Brother Tom wondered if the abbot’s soul ever raged against God, ‘Where was your protection when I needed you? Where were your angels for me?’ Probably; but he kept such things, like most things, to himself. Brother Tom sighed. He loved his abbot, but being his personal attendant was no easy job. He was not an easy man, with the storm and fire of his moods, the quick flare of his temper, and his high standards of spirituality. Still, Tom knew no one like him for compassion and tenderness when a man was broken by grief, or weariness, or defeated by weakness and despair. It was that particular quality of his gentleness with men in trouble that betrayed the nightmare of his own suffering. But—did his soul ever rage against God? Tom wondered. Maybe not. Father Peregrine’s favourite text from the whole of Scripture was Pilate’s brief sentence ‘Ecce homo,’ ‘Behold the man’; spoken as Pilate brought out the flogged and battered figure of Jesus, decorated with Roman spittle, crowned with thorns. Behold the man, Emmanuel, God with us. Tom had heard Father Peregrine recall the minds of the brethren again and again to this living icon of the love of God. Maybe he regarded his sufferings as some kind of offering to this wounded deity.

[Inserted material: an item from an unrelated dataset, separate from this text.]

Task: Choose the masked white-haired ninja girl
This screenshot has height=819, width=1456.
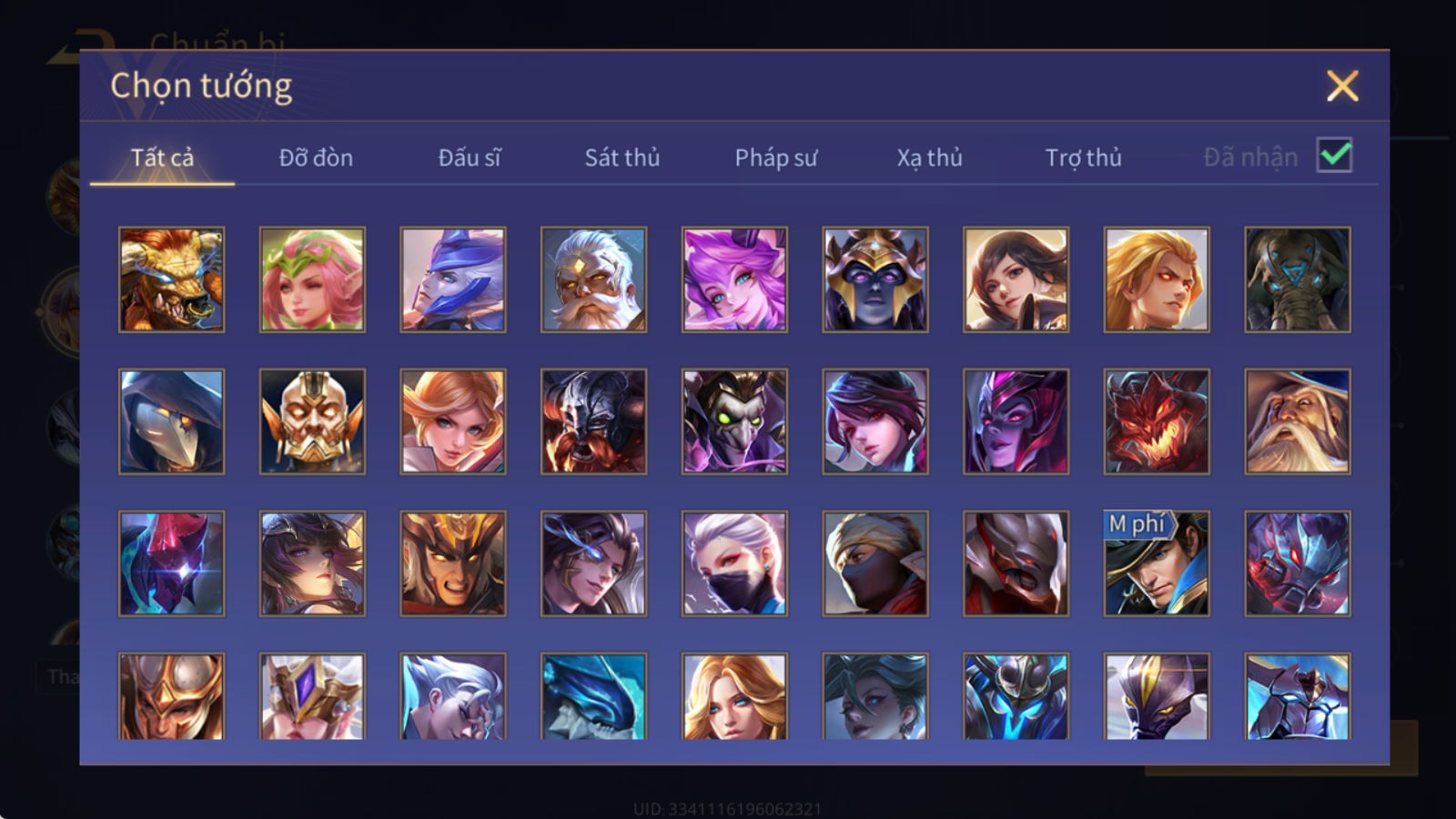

‘He is the God of the broken heart,’ the abbot would tell his monks, ‘the God of the bruised spirit, and the shattered body. Those are his shrines where the power of his presence dwells, not the relics of the dead or the altars built by human hands.’
Tom looked across the chapel at him now. He looked weary. He always looked weary. Last night when Brother Tom had got out of bed at the ringing of the bell for the Night Office, he had looked for his abbot, whose chamber he shared, and found his bed not slept in. As he passed to the cloister through the great room which was Father Peregrine’s centre of operations, he found him rising stiffly from his table spread with plans and accounts relating to the abb
ey farm. It was the same in the morning when the bell was ringing for Prime and the morrow Mass.
Brother Tom had scolded his superior as he washed him and shaved him before they went into Chapter.
‘You’re fussy enough about everyone else keeping the rules, you should keep them yourself. Any other brother in this house that drove himself as you do, and wasn’t in his bed where he ought to be at night, and you’d be on his back like a ton of bricks. What’s so special about you?’
‘I’m the abbot of this community; that’s what’s so special about me. If I don’t get all this business about the farm buildings right, we shall be into debt again, and have I not worked these fifteen years to get this community back into solvency and keep us that way?’
Brother Tom washed the last traces of soap from his abbot’s face.
‘You look a wreck. Your eyes are that shadowed you look as though you’ve been in a fight. You’re losing weight. You look horrible. You’re sixty years old this September, you can’t go burning the candle at both ends at your time of life. You’ll make yourself ill—you will, don’t look at me like that. You’re a monk. You’re supposed to be humble and put your trust in God and go to bed at night and eat up your dinner like a good lad. If I were your superior instead of you mine, I’d bawl you out for your flouting of the Rule.’
‘My superior? Since when have you wanted to be my superior to bawl me out? Hark at you! Brother Thomas, I swear living with you is like being married without any of the fun. Peace, man, for pity’s sake. Come now, will you carry some of these documents to Chapter for me? I’ll be here with them today with Brother Ambrose and everyone who knows the details of it, but I must give some indication to the community of what we’re about.’